Source data:

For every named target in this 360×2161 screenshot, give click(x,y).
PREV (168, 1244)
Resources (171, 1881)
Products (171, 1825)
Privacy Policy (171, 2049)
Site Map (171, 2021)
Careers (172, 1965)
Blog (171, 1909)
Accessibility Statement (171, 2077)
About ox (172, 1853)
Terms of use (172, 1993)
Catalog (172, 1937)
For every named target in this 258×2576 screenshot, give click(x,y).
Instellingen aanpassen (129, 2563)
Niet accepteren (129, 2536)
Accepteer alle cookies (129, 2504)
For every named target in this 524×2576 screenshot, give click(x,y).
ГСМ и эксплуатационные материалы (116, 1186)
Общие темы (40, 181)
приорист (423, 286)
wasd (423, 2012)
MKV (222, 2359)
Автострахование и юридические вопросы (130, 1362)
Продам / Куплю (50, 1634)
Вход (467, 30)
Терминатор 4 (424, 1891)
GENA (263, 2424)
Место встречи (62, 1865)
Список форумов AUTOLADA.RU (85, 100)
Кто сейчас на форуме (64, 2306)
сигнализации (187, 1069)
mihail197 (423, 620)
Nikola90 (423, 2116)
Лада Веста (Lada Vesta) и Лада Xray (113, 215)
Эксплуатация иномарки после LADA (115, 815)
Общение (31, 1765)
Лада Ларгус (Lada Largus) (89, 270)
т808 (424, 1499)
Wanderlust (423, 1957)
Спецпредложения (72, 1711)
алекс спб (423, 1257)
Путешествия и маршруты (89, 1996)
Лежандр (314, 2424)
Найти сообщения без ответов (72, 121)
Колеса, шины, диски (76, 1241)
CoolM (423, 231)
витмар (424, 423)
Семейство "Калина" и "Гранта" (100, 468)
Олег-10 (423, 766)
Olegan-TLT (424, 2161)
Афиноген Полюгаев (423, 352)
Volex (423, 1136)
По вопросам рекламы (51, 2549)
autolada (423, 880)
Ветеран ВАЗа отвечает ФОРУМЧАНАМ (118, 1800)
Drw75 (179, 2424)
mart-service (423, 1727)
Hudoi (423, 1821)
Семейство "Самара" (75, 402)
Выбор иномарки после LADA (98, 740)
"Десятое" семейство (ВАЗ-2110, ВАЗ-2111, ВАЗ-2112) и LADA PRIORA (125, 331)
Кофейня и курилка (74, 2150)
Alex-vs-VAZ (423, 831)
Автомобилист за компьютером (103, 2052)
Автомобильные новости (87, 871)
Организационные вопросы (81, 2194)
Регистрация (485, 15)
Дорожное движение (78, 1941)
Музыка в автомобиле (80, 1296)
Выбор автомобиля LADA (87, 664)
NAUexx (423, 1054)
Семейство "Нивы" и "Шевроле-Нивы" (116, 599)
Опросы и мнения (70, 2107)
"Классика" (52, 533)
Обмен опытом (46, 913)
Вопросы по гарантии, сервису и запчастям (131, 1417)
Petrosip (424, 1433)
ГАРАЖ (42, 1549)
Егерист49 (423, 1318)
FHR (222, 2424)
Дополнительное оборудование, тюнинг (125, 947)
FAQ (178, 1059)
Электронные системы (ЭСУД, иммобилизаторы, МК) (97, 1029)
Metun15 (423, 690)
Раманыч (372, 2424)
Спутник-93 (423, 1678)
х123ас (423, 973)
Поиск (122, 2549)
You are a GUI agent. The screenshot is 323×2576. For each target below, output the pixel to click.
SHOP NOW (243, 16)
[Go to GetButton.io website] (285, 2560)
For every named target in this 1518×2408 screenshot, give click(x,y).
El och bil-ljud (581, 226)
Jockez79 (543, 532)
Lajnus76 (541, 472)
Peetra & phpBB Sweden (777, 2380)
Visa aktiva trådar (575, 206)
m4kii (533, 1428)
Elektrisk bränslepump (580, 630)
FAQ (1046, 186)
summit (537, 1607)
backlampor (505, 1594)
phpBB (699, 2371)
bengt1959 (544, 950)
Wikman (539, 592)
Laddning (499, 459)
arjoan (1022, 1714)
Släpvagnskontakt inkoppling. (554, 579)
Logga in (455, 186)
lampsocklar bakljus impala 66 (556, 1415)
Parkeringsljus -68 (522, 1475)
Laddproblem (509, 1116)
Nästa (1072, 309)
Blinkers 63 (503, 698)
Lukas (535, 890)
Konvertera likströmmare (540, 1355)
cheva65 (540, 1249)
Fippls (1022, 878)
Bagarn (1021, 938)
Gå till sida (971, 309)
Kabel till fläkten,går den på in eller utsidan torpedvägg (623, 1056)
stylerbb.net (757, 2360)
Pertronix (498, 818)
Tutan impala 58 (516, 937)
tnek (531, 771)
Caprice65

:: PROBLEM TO SOLVE ::
From the line that contains "Elektrisk bränslepump (580, 630)" through the end of the records above, print every line exactly and nothing else.

:: EXERCISE OUTPUT ::
Elektrisk bränslepump (580, 630)
FAQ (1046, 186)
summit (537, 1607)
backlampor (505, 1594)
phpBB (699, 2371)
bengt1959 (544, 950)
Wikman (539, 592)
Laddning (499, 459)
arjoan (1022, 1714)
Släpvagnskontakt inkoppling. (554, 579)
Logga in (455, 186)
lampsocklar bakljus impala 66 (556, 1415)
Parkeringsljus -68 (522, 1475)
Laddproblem (509, 1116)
Nästa (1072, 309)
Blinkers 63 (503, 698)
Lukas (535, 890)
Konvertera likströmmare (540, 1355)
cheva65 (540, 1249)
Fippls (1022, 878)
Bagarn (1021, 938)
Gå till sida (971, 309)
Kabel till fläkten,går den på in eller utsidan torpedvägg (623, 1056)
stylerbb.net (757, 2360)
Pertronix (498, 818)
Tutan impala 58 (516, 937)
tnek (531, 771)
Caprice65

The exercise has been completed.